Problem description:
Omit the images. Restate all of the records word for word.

Information provided:
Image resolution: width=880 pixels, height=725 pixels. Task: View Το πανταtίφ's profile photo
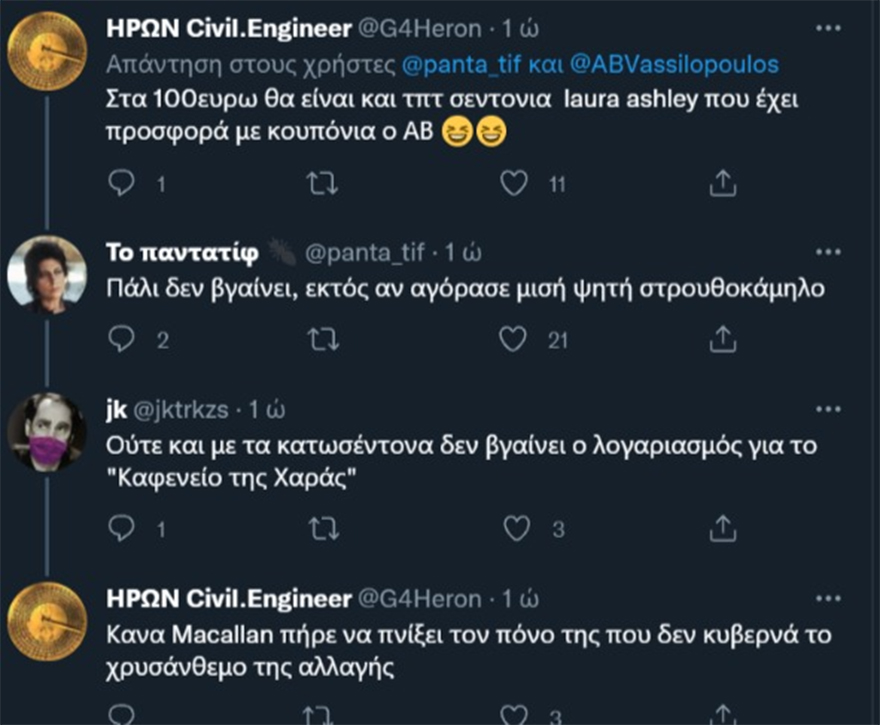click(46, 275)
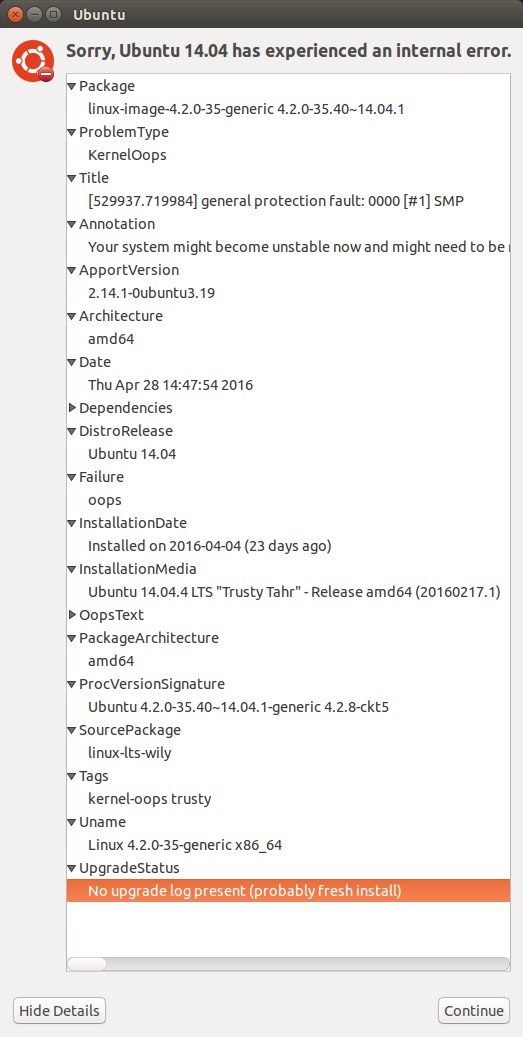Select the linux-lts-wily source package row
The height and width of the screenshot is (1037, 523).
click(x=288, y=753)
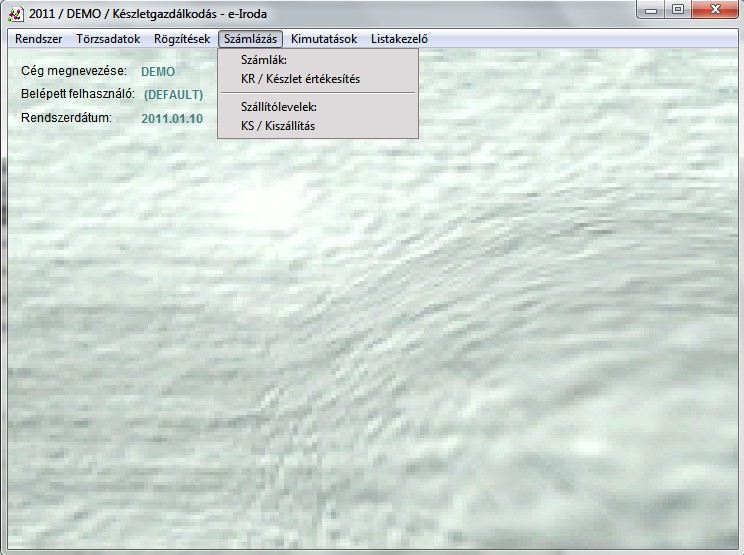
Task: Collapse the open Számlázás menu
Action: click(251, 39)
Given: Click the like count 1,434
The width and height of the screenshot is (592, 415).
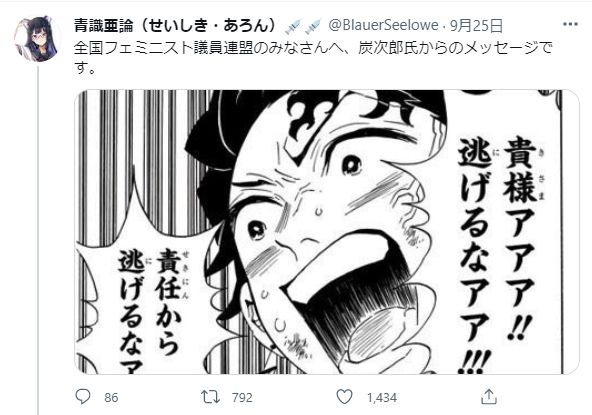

Task answer:
Image resolution: width=880 pixels, height=725 pixels. Task: View Το πανταtίφ's profile photo
click(46, 275)
Select the linux-lts-wily source package row
The height and width of the screenshot is (1037, 523).
click(x=288, y=753)
Task: Collapse the open Számlázás menu
Action: click(251, 39)
Given: Click the like count 1,434
The width and height of the screenshot is (592, 415).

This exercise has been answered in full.